*WHAT THE EXERCISE ASKS*
Which lines hold the word "menu"? Copy each of them from the material.

___ STORED DATA ___

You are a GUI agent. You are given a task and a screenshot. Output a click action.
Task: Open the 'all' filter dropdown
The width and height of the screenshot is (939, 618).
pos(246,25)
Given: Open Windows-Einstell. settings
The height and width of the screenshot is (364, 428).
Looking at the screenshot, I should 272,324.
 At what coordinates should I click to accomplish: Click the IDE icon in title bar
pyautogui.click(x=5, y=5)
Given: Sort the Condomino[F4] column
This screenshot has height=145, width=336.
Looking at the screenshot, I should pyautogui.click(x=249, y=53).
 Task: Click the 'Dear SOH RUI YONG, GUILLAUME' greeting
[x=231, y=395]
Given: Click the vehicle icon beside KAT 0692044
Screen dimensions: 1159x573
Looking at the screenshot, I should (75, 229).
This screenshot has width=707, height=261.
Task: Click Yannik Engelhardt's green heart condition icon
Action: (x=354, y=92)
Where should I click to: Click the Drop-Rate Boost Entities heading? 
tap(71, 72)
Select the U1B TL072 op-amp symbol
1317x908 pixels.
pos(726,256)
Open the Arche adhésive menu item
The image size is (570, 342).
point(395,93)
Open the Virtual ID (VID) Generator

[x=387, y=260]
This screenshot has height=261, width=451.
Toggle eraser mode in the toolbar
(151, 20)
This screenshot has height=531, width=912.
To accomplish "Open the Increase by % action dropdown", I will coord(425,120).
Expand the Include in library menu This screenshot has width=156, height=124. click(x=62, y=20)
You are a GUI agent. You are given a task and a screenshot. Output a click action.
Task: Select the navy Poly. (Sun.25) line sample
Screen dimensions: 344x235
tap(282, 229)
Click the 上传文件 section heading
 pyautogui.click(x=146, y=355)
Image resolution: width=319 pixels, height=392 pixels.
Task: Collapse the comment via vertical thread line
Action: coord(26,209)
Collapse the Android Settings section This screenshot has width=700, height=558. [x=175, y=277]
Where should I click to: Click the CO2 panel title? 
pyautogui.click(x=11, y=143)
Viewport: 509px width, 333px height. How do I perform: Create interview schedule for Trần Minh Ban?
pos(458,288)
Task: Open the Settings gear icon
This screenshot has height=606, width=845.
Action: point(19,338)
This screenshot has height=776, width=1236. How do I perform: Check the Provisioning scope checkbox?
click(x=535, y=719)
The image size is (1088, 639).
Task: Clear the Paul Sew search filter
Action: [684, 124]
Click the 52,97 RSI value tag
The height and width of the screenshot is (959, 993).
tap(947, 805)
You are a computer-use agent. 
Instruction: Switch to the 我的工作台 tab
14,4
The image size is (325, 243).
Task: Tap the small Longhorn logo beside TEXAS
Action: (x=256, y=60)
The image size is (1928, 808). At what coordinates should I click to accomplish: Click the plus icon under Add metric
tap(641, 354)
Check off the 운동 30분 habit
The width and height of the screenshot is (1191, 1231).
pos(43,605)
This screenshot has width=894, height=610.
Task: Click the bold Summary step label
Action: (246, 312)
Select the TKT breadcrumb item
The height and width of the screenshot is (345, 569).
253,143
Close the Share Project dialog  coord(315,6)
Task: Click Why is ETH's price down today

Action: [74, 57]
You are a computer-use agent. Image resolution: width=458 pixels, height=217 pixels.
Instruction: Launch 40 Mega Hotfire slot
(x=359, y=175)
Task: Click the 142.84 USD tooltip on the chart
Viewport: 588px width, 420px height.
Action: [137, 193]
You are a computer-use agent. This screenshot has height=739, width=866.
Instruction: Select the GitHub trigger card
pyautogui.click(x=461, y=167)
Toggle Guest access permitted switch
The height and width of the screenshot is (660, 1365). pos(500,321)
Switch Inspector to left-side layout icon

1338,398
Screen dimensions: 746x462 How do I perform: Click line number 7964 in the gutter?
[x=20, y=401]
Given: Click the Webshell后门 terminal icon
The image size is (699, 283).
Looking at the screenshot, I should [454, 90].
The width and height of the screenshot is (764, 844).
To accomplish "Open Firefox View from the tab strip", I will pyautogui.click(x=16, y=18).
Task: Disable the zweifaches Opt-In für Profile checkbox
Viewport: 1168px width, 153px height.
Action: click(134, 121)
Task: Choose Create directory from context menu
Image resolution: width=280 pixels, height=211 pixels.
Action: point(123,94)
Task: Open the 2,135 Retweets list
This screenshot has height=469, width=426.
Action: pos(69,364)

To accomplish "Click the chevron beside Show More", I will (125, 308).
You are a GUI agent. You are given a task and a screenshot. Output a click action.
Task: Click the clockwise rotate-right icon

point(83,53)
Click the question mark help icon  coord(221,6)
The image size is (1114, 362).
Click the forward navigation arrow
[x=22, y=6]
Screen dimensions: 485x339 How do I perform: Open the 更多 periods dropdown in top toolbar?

___

*FINAL ANSWER*
Open the Arche adhésive menu item
Expand the Include in library menu This screenshot has width=156, height=124. click(x=62, y=20)
Task: Choose Create directory from context menu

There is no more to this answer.